• _DATA LISTING_:
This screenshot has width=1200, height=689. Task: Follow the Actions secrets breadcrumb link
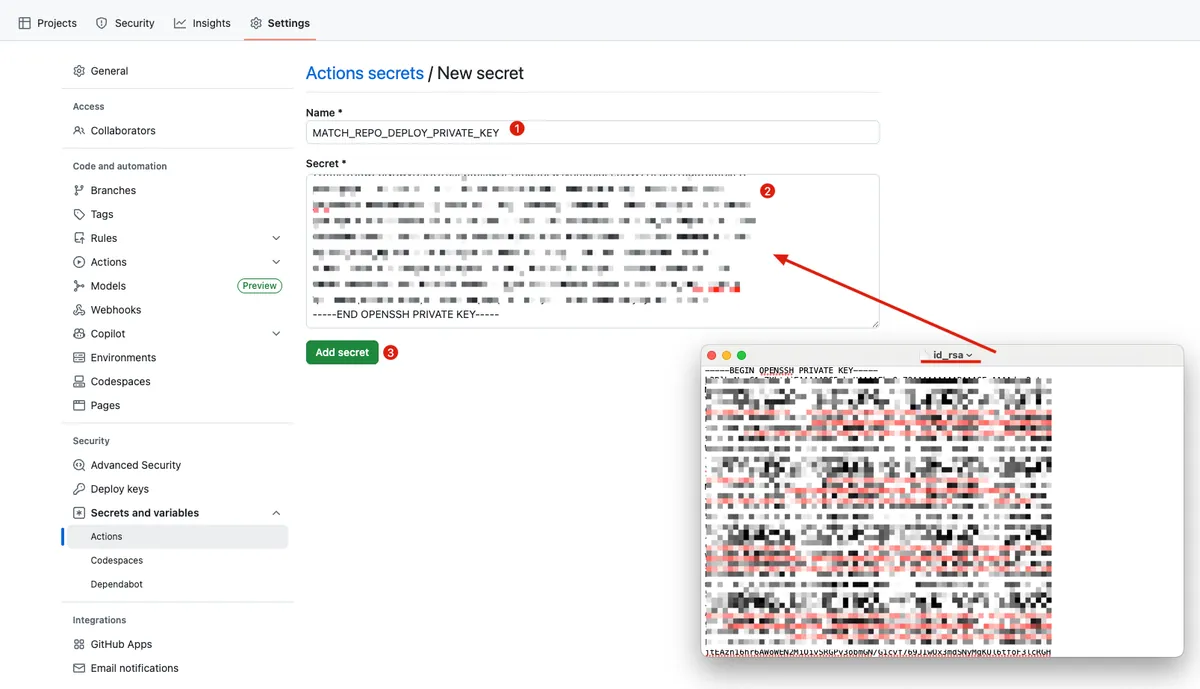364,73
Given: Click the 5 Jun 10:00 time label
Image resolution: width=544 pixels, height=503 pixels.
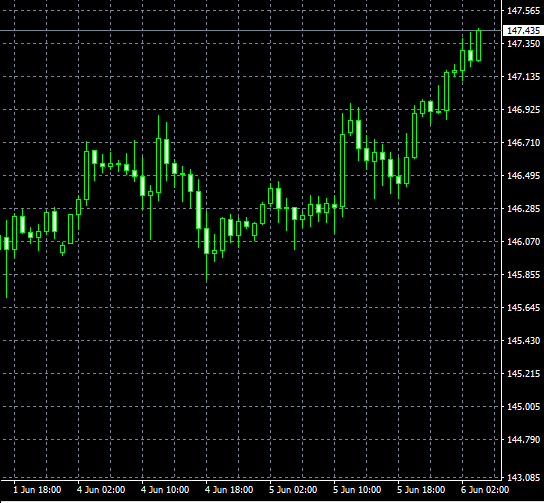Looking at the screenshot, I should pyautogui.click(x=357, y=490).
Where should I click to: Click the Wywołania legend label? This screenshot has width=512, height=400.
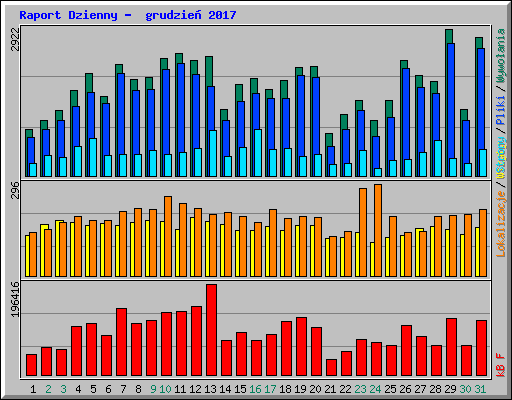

• _GIVEN TASK_: Write out the lines of the listing from the one containing "Given: Click the 5 Jun 10:00 time label" through the end of the listing, keeping every word unchanged and leaving the pictures out.

• _EXERCISE ANSWER_:
Given: Click the 5 Jun 10:00 time label
Image resolution: width=544 pixels, height=503 pixels.
Looking at the screenshot, I should pyautogui.click(x=357, y=490).
Where should I click to: Click the Wywołania legend label? This screenshot has width=512, height=400.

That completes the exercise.